Probabilistic risk assessment (PRA) processes are comprehensive, structured and logical methods widely used for safety purposes. PRA approaches include, but not limited to Fault Tree Analysis (FTA), Failure Mode and Effects Analysis (FMEA), and Event Tree Analysis (ETA). In conventional PRA, failure data about components is required for the purposes of quantitative analysis. In practice, it is not always possible to fully obtain this data due to unavailability of primary observations and consequent scarcity of statistical data about the failure of components. To handle such situations, fuzzy set theory has been successfully used in novel PRA approaches for safety and reliability evaluation under conditions of uncertainty (Kabir and Papadopoulos, 2018).

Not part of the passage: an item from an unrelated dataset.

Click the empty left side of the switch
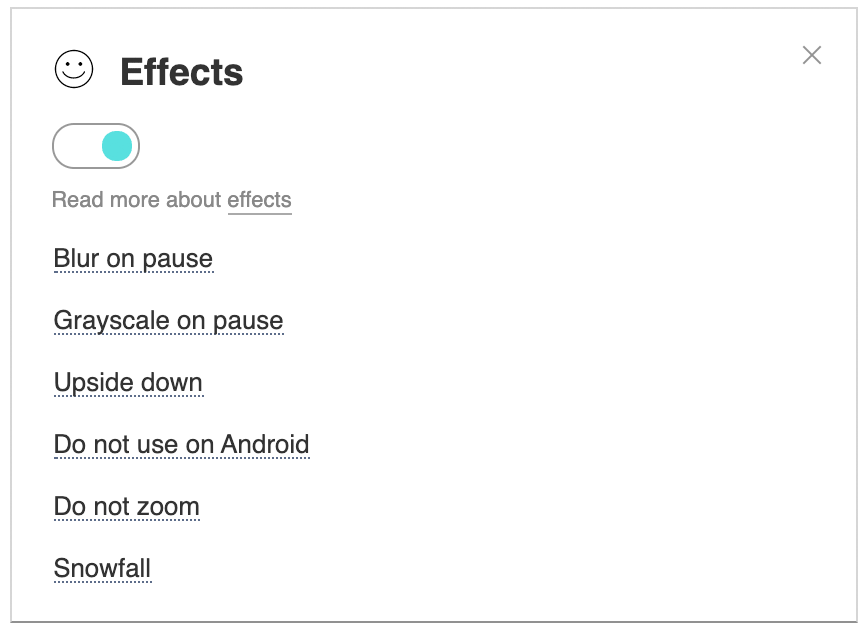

Different probabilistic risk assessment (PRA) methods have been used to evaluate system safety and reliability. Fault tree analysis (FTA) is one of the most widely used PRA approaches to estimate system safety and reliability. In fault trees, the logical connections between faults and their causes are represented graphically. Failure Mode and Effects Analysis (FMEA), Event Tree Analysis (ETA), Markov chains, Bayesian networks, and Petri nets are some of the other approaches that are used for safety and reliability evaluation of systems. In all the PRA approaches, the system failure probability is evaluated as a function of the failure probability of the system components (e.g. the basic events). Therefore, the applicability of these analysis methods for evaluating system safety and reliability is largely dependent on the availability of the components’ lifetime data. Any uncertainties raised in the components failure probability will consequently propagate it to the results. On the other hand, unavailability of failure data would introduce degrees of uncertainty into the analysis results (Kabir and Papadopoulos, 2018).
- Kabir, S., Papadopoulos, Y. (2018). “A review of applications of fuzzy sets to safety and reliability engineering”. International Journal of Approximate Reasoning, 100, 29–55.
- Khan, F.I., Abbasi, S. A. (1998). “Multivariate Hazard Identification and Ranking System”. Process Safety Progress 17 (3), 157–170.
- Srinivasan, R., Srinivasan, B., Umair Iqba, M., Nemet, A., Kravanja, Z. (2019). “Recent developments towards enhancing process safety: Inherent safety and cognitive engineering”. Computers and Chemical Engineering, Volume 128, Pages 364-383.